I just bought a new printer. Not even remotely on the plan for the day, and most DEFINITELY not in the budget. But when your machine refuses for over three hours to acknowledge that it uploaded its latest scanning software update despite the fact that the software thinks it’s nestled safely in the contraption’s reptilian brain, and the gadget refuses to scan more than one page at a time or save that one pitiful effort, and when you can’t trace its purchase in your paperwork… I know I bought it in the 2010s…. OK, it could be that ancient.
Or it could be brand-new and I just got tired of nitpickiness with my bookkeeping – have I mentioned before that I HATE bookkeeping? The first hypothesis is far more likely: the clerk who helped me pick a machine said the one I turned in hadn’t been on the floor in at least three years. Buuut.. details matter. Knowing its adoption day would have helped the decision, a little. Sigh. Any Organizer who claims she’s organized all the time is lying. And any Organizer who claims he’s good at everything is ridiculous. I mention all this to emphasize everybody’s human.
And now I have the joy of aligning printheads, installing software, crossing my fingers that the printer will speak to my router or whatever that thing is. And the gizmo has New Car Smell. Which is ghastly. I’m going to have to keep my office window open in cold weather, whimper.

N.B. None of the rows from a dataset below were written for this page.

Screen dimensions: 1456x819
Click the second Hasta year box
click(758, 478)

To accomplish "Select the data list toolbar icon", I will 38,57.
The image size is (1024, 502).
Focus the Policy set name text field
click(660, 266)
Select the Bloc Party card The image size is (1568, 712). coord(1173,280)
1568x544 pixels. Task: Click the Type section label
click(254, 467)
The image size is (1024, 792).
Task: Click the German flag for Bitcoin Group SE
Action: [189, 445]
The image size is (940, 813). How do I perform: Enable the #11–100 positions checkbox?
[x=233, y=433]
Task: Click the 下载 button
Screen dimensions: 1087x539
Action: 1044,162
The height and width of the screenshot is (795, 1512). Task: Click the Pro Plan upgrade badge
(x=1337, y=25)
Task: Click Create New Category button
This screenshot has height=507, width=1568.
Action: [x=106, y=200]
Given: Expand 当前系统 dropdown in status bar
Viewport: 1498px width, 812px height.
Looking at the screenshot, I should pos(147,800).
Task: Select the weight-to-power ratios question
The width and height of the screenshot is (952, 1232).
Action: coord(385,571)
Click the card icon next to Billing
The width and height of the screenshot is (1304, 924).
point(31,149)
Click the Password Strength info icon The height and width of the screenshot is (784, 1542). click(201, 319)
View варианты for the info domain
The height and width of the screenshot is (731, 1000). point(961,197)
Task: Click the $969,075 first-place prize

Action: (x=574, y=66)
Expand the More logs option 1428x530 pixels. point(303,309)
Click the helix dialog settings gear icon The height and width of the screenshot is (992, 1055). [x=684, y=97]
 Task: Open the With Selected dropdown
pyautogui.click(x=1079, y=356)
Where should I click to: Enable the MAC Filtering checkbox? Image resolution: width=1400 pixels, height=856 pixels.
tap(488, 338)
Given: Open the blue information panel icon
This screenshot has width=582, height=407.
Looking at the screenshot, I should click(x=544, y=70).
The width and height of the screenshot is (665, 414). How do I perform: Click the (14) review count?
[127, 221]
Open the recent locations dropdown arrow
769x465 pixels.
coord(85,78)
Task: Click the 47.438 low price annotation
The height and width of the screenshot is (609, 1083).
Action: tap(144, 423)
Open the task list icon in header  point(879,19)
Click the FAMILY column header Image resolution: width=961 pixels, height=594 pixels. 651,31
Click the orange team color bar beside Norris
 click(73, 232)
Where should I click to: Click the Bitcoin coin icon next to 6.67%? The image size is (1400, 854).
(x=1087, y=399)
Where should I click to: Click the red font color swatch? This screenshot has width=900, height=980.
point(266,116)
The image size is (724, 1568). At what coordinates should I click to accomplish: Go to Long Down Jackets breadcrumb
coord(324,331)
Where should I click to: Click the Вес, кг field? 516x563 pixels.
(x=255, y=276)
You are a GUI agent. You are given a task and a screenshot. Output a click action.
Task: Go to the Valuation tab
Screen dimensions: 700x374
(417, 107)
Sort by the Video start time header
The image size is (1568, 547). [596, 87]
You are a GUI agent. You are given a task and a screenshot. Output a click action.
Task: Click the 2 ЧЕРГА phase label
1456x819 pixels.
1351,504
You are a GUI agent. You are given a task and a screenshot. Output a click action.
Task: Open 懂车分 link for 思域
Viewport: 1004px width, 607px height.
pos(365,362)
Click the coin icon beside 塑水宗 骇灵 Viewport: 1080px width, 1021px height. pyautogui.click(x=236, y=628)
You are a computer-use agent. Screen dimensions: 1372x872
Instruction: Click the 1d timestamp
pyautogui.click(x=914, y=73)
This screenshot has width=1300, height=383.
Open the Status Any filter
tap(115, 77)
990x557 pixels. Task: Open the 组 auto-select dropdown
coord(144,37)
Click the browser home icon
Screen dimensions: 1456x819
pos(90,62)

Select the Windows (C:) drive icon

But the beast is eco-friendly. And the ink is real ink. Which makes a delightful glugging sound as it goes into the inkwell. And which might last for two years. Most excellent.
Miracle of miracles, I survived the installation. It make pretty pictures. And HAL 9000 help me, the creature even has its own email address. Everything in moderation, and try to look for the bright side. I’m going to smile at the glug noises.